* _Work instruction_: The records that follow are to be given again exactly.

Saved data entries
+===+

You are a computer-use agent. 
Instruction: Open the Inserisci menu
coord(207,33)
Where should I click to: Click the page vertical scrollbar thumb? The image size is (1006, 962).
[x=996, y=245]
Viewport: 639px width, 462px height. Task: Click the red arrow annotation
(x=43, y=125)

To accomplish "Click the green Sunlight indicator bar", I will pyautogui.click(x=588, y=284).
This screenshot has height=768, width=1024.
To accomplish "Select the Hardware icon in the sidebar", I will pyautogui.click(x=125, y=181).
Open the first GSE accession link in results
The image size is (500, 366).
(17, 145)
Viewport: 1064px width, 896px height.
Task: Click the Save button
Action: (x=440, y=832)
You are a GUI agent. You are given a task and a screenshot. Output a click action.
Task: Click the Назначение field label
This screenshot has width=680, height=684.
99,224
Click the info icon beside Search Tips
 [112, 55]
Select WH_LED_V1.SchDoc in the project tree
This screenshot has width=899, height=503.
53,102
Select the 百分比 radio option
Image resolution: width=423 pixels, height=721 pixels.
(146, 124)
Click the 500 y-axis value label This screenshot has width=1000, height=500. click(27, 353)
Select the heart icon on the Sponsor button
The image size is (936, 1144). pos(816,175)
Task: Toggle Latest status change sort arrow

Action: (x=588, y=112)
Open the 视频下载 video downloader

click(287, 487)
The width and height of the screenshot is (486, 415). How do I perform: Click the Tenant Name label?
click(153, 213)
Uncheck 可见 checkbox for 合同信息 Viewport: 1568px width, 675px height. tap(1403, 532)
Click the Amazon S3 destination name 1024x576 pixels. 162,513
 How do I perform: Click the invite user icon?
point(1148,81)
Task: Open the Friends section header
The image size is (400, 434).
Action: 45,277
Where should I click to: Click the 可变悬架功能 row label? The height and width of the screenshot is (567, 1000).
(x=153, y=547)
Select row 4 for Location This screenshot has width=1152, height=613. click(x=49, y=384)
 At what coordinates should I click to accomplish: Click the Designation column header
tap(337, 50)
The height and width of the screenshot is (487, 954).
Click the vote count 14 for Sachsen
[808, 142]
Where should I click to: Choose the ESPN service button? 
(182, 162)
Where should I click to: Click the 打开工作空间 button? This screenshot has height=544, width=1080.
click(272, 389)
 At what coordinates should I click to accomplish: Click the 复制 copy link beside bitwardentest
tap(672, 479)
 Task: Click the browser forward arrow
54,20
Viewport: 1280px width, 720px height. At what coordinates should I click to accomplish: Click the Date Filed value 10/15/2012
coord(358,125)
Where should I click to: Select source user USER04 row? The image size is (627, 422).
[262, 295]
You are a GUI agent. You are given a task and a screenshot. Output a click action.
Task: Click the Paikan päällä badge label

+===+

* _Solution to this exercise_:
You are a computer-use agent. 
Instruction: Open the Inserisci menu
coord(207,33)
Where should I click to: Click the page vertical scrollbar thumb? The image size is (1006, 962).
[x=996, y=245]
Viewport: 639px width, 462px height. Task: Click the red arrow annotation
(x=43, y=125)

To accomplish "Click the green Sunlight indicator bar", I will pyautogui.click(x=588, y=284).
This screenshot has height=768, width=1024.
To accomplish "Select the Hardware icon in the sidebar", I will pyautogui.click(x=125, y=181).
Open the first GSE accession link in results
The image size is (500, 366).
(17, 145)
Viewport: 1064px width, 896px height.
Task: Click the Save button
Action: (x=440, y=832)
You are a GUI agent. You are given a task and a screenshot. Output a click action.
Task: Click the Назначение field label
This screenshot has width=680, height=684.
99,224
Click the info icon beside Search Tips
 [112, 55]
Select WH_LED_V1.SchDoc in the project tree
This screenshot has width=899, height=503.
53,102
Select the 百分比 radio option
Image resolution: width=423 pixels, height=721 pixels.
(146, 124)
Click the 500 y-axis value label This screenshot has width=1000, height=500. click(27, 353)
Select the heart icon on the Sponsor button
The image size is (936, 1144). pos(816,175)
Task: Toggle Latest status change sort arrow

Action: (x=588, y=112)
Open the 视频下载 video downloader

click(287, 487)
The width and height of the screenshot is (486, 415). How do I perform: Click the Tenant Name label?
click(153, 213)
Uncheck 可见 checkbox for 合同信息 Viewport: 1568px width, 675px height. tap(1403, 532)
Click the Amazon S3 destination name 1024x576 pixels. 162,513
 How do I perform: Click the invite user icon?
point(1148,81)
Task: Open the Friends section header
The image size is (400, 434).
Action: 45,277
Where should I click to: Click the 可变悬架功能 row label? The height and width of the screenshot is (567, 1000).
(x=153, y=547)
Select row 4 for Location This screenshot has width=1152, height=613. click(x=49, y=384)
 At what coordinates should I click to accomplish: Click the Designation column header
tap(337, 50)
The height and width of the screenshot is (487, 954).
Click the vote count 14 for Sachsen
[808, 142]
Where should I click to: Choose the ESPN service button? 
(182, 162)
Where should I click to: Click the 打开工作空间 button? This screenshot has height=544, width=1080.
click(272, 389)
 At what coordinates should I click to accomplish: Click the 复制 copy link beside bitwardentest
tap(672, 479)
 Task: Click the browser forward arrow
54,20
Viewport: 1280px width, 720px height. At what coordinates should I click to accomplish: Click the Date Filed value 10/15/2012
coord(358,125)
Where should I click to: Select source user USER04 row? The image size is (627, 422).
[262, 295]
You are a GUI agent. You are given a task and a screenshot. Output a click action.
Task: Click the Paikan päällä badge label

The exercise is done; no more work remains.